In primo luogo, il capitalismo resta un sistema fortemente istituzionalizzato (strutturato), che può anche utilizzare canali criminali, come dispositivi, ma sempre in posizione subordinata. In realtà, l’intreccio tra criminalità e capitalismo, in termini istituzionali (strutturali), è più stretto nelle fasi in cui il capitalismo non esiste ancora o non è particolarmente sviluppato. Si pensi a un fenomeno come la pirateria, all’inizio dell’età moderna, oppure, contemporaneo, come quello della criminalità diffusa nelle aree arretrate (anche urbane). Ad esempio, il controllo del territorio da parte della malavita, come a Napoli e Rio, indica che siamo davanti al predominio di un sistema economico arcaico o pre-moderno, fondato sulla pura forza. Ben diverso da quello moderno (e capitalistico) basato sul contratto. Detto in breve: la criminalità è anticapitalista per eccellenza, quasi come può esserlo una tribù di primitivi. La criminalità, per cultura e pratiche, rientra pienamente nell’universo “arcaicizzante” del sottoproletariato.
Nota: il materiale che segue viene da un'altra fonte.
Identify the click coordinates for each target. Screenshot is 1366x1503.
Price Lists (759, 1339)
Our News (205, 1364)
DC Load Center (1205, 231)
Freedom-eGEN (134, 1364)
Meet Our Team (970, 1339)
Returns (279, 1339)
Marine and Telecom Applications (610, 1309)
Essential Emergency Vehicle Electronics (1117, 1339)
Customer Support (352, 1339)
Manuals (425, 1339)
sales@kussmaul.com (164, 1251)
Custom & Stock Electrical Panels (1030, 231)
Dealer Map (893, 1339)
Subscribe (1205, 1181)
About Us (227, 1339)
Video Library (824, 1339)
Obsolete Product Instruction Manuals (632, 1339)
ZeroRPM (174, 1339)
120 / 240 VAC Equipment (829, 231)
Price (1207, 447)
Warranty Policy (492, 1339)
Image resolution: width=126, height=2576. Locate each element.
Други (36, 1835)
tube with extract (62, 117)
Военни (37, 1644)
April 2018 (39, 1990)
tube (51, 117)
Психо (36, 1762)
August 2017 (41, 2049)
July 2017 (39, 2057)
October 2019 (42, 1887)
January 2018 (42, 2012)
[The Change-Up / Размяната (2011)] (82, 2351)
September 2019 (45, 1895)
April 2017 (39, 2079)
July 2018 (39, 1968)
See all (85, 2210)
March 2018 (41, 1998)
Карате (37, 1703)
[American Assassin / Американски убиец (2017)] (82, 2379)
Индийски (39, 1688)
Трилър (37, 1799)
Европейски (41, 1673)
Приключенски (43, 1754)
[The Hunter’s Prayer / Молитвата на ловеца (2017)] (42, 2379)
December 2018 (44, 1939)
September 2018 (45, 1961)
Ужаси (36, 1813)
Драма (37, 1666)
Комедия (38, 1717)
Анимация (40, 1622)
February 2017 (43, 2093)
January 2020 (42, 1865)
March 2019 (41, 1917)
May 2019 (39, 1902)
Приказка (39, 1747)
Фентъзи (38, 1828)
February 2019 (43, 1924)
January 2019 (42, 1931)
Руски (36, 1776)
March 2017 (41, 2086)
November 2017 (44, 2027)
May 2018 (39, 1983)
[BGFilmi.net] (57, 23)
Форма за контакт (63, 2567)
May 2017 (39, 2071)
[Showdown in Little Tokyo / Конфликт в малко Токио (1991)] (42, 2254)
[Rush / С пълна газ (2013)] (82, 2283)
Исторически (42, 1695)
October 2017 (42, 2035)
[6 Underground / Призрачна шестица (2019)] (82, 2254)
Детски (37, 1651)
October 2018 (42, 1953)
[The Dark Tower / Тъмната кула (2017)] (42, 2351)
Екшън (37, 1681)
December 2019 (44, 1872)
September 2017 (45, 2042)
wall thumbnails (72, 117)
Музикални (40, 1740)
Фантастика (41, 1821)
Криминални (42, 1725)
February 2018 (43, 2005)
In secondo luogo, la riduzione dell’uomo alla stregua di una merce, spesso di scarto (privandolo della sua costitutiva “umanità”), rinvia al capitalismo in quanto tale (come fatto strutturale), e non a una sua particolare fase (o congiuntura). Quanto ai rifiuti, in senso stretto, sono un “sottoprodotto” fisiologico del capitalismo, presente fin dalle sue origini. Si pensi alle montagne di scorie di carbone su cui nascevano e si sviluppavano i villaggi dei minatori inglesi dell’Ottocento. Di conseguenza, invece di fare voli pindarici, si dovrebbe prestare più attenzione, in termini di studi, alla forza razionalizzatrice del capitalismo e alle sue eventuali falle. E, soprattutto, evitare di confidare in termini agostiniani, nell’imminente fine di una brigantesca Città degli Uomini”, abitata solo da biechi camorristi.
In terzo luogo, definire il suicidio, come unica forma di protesta è assolutamente patetico. Perché, per quanto possa essere nobile, si tratta di una scelta totalmente impolitica. Dal momento che è sempre il nemico a indicarci come suoi nemici, a prescindere, dalla nostra benevolenza o indifferenza nei suoi riguardi. Di riflesso suicidarsi, significa solo rendere la vittoria del nemico, in questo caso il capitalismo, più facile. Per farla breve: sperare che la “salvezza” giunga dai suicidi di massa è un atteggiamento da anime belle piuttosto che da analisti sociali.
Perché, allora, non mettersi a studiare sul serio, invece di rifugiarsi nel mondo della fiction? Che tra l'altro è un vecchio (e incapacitante) vizio della destra romantica e anticapitalista?